Under ASTM E 1527-05 parameters were set forth as to who is qualified to perform Phase I ESAs. The new parameter defined an Environmental Professional as someone with 1) a current Professional Engineer's or Professional Geologist's license or registration from a state or U.S. territory with 3 years equivalent full-time experience; 2) have a Baccalaureate or higher degree from an accredited institution of higher education in a discipline of engineering or science and 5 years equivalent full-time experience; or 3) have the equivalent of 10 years full-time experience.
A person not meeting one or more of those qualifications may assist in the conduct of a Phase I ESA if the individual is under the supervision or responsible charge of a person meeting the definition of an Environmental Professional when concluding such activities.
Most site assessments are conducted by private companies independent of the owner or potential purchaser of the land.
There are several other report types that have some resemblance in name or degree of detail to the Phase I Environmental
Other Site Assessments:
Phase II Environmental Site Assessment is an investigation which collects original samples of soil, groundwater or building materials to analyze for quantitative values of various contaminants. This investigation is normally undertaken when a Phase I ESA determines a likelihood of site contamination. The most frequent substances tested are petroleum hydrocarbons, heavy metals, pesticides, solvents, asbestos and mold.
Phase III Environmental Site Assessment is an investigation involving remediation of a site. This study normally involves assessment of alternative cleanup methods, costs and logistics. The associated reportage details the steps taken to perform site cleanup and the follow-up monitoring for residual contaminants.
Limited Phase I Environmental Site Assessment is a truncated Phase I ESA, normally omitting one or more work segments such as the site visit or certain of the file searches. When the field visit component is deleted the study is sometimes called a Transaction Screen.

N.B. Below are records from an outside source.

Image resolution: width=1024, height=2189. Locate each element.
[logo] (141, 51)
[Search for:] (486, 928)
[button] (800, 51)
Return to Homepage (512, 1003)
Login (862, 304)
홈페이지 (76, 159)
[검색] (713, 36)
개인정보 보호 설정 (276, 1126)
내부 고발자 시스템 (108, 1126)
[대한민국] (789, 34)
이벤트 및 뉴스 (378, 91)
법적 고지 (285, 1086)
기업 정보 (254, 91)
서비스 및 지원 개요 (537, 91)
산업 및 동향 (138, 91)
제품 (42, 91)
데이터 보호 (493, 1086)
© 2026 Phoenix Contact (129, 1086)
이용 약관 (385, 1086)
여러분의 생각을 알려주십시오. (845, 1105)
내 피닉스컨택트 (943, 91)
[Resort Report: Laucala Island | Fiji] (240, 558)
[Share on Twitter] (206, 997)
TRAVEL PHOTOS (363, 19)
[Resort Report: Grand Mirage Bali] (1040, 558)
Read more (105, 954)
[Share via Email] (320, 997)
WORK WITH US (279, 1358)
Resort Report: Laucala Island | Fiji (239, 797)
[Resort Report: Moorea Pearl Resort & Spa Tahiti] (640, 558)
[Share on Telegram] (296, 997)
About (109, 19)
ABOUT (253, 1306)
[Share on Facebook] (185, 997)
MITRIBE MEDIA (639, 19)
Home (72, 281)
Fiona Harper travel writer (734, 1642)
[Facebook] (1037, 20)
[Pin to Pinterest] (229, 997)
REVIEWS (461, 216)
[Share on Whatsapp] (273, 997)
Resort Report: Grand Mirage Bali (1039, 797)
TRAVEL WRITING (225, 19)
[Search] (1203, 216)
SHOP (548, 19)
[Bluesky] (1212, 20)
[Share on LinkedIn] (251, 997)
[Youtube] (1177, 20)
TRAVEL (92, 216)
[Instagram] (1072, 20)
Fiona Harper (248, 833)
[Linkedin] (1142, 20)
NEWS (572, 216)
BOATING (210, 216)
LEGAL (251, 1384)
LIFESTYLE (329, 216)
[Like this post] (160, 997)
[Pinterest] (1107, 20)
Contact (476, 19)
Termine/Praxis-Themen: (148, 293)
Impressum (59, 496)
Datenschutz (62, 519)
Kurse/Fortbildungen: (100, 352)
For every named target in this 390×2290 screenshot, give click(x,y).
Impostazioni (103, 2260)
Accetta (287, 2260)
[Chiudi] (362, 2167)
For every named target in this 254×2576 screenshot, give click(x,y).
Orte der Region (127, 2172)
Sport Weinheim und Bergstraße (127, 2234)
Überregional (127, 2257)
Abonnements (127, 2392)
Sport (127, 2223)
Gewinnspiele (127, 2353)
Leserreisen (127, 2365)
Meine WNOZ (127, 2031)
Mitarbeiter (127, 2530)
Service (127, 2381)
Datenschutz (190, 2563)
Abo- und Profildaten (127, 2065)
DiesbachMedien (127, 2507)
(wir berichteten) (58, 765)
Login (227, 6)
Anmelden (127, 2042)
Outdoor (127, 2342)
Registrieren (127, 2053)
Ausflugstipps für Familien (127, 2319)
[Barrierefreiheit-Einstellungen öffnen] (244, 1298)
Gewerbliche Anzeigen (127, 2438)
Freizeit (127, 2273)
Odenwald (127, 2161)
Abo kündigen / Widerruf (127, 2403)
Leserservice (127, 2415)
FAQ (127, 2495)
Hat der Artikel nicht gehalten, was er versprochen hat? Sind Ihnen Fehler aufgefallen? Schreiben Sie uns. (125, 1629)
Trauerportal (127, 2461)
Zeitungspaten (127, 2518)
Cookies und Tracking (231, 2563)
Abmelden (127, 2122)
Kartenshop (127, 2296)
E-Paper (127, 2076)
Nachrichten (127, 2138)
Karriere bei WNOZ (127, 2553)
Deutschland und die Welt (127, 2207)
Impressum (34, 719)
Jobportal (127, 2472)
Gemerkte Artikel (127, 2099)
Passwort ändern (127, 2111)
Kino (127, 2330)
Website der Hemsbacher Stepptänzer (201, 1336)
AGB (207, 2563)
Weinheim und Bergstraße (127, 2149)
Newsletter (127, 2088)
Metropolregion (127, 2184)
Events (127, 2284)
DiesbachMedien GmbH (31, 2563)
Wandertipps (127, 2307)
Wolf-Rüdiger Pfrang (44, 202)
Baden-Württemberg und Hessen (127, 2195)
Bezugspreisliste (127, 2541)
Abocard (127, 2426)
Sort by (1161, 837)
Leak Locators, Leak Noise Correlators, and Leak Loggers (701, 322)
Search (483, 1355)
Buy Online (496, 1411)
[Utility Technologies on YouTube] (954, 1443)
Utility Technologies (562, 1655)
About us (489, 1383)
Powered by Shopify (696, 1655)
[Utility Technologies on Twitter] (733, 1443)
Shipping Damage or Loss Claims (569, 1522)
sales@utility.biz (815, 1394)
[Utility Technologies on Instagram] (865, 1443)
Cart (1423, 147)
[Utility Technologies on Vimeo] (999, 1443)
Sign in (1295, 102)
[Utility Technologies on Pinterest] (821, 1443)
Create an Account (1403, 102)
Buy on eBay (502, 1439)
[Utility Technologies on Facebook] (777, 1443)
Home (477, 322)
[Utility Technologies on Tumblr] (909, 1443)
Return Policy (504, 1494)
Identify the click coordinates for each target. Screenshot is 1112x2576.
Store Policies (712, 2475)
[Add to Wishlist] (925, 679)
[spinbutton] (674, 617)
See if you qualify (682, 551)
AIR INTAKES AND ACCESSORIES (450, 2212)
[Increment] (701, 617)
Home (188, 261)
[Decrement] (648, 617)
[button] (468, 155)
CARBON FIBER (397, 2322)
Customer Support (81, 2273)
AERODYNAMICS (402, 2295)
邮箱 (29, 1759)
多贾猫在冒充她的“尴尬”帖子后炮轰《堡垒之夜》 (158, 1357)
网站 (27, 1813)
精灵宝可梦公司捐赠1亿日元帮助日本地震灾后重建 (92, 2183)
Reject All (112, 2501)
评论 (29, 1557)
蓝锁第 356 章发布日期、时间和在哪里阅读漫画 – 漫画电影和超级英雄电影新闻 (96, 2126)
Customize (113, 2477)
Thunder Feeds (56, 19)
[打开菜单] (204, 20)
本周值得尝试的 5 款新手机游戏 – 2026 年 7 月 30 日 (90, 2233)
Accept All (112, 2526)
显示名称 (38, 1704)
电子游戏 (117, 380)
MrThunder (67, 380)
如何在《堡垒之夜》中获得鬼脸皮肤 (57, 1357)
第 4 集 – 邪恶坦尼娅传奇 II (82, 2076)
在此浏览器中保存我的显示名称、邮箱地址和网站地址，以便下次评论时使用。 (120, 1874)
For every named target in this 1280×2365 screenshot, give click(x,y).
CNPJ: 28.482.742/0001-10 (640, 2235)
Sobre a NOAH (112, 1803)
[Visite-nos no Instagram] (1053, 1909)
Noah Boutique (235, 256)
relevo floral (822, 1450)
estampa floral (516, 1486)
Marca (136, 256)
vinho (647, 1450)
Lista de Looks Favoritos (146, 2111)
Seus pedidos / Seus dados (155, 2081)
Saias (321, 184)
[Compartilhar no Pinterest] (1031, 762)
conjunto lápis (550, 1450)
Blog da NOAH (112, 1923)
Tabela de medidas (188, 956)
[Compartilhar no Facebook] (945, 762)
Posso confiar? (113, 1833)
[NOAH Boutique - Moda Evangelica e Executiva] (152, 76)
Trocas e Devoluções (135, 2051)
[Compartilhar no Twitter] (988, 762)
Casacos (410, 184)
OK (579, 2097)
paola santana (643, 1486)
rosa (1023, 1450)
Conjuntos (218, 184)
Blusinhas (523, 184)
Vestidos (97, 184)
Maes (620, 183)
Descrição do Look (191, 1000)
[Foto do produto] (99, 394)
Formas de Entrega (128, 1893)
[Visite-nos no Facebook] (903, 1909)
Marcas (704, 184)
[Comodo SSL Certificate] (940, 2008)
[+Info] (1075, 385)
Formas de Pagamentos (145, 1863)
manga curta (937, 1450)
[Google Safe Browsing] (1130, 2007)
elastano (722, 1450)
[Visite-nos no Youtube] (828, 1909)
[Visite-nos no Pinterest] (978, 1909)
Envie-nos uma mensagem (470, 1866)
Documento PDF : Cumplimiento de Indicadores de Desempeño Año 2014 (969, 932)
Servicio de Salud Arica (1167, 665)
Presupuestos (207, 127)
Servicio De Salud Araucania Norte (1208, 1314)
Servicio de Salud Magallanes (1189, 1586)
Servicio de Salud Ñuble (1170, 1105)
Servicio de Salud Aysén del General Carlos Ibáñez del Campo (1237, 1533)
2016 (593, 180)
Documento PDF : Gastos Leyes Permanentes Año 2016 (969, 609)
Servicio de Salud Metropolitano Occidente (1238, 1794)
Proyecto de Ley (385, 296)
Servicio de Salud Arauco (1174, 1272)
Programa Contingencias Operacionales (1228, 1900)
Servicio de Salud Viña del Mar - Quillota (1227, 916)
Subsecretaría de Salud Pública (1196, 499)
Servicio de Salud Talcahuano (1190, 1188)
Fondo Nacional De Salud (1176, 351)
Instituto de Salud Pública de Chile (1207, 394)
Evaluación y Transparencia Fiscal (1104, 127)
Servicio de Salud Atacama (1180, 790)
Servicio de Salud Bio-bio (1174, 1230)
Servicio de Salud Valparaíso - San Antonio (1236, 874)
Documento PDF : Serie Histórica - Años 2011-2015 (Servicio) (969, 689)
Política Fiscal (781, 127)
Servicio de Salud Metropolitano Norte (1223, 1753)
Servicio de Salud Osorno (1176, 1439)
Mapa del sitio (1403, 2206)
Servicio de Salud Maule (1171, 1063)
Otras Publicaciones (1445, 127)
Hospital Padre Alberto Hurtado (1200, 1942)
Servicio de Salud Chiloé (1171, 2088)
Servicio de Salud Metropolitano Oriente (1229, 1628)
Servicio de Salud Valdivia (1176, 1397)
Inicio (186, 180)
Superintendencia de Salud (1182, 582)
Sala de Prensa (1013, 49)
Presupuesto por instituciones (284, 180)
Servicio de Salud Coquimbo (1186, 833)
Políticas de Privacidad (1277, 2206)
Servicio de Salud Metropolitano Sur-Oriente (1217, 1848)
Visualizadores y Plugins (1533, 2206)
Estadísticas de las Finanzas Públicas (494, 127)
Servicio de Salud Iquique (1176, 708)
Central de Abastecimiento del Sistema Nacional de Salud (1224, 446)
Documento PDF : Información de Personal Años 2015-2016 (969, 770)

Environmental Assessment has little to do with the subject of hazardous substance liability, but rather is a study preliminary to an Environmental Impact Statement, which identifies environmental impacts of a land development action and analyzes a broad set of parameters including biodiversity, environmental noise, water pollution, air pollution, traffic, geotechnical risks, visual impacts, public safety issues and also hazardous substance issues.